Controlled interventions using pyrantel tartrate to prevent Sarcocystis neurona infection in horses

This dissertation describes two studies investigating the efficacy of pyrantel tartrate in preventing infection with the protozoan parasite Sarcocystis neurona in horses. Sarcocystis neurona is the primary etiologic agent of equine protozoal myeloencephalitis (EPM), a neurological disease of horses and ponies of the Americas. A third study described here details the culture of S. neurona from the blood of an immunocompetent horse.; In the first study, 24 horses were challenged with sporocysts of S. neurona. Twelve of the horses received daily doses of pyrantel tartrate, 12 received a look-alike placebo pellet. Production of serum antibodies against S. neurona was the main outcome of interest, as this is evidence the parasite was not killed in the gastrointestinal tract by the drug and that the parasite had penetrated host defenses. Production of antibodies in cerebrospinal fluid (CSF) was a second outcome of interest. At the end of the study there was no significant difference between treatment groups with regard to the proportion of horses testing positive or the days to seroconversion.; In the second study, a field intervention trial was conducted on three Michigan horse farms to determine whether daily administration of pyrantel tartrate could prevent infection with S. neurona in horses when the drug was used in an on-farm setting, according to label instructions for Strongid C® 2x.
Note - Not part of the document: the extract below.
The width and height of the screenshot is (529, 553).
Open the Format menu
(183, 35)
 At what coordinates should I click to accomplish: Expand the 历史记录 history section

The outcome of interest was the production of serum antibodies to S. neurona. Horses were screened negative by immunoblot for serum antibodies to S. neurona and allocated into two treatment groups: pyrantel tartrate and placebo. Ten horses were monitored for seroconversion for 6 months. The results of the study were inconclusive, due to the small sample size, and no treatment effect was detected.; In the third study, six yearling colts given daily doses of S. neurona sporocysts, were selected for attempted culture of S. neurona from whole blood. Two 10 ml tubes of blood in EDTA were collected from each horse. Plasma was removed from the tubes and processed to remove fibrinogen and cultured on equine dermal cells. Thirty-eight days later the culture from one horse was positive. To our knowledge, this is the first report of parasitemia in an immunocompetent infected with S. neurona sporocysts.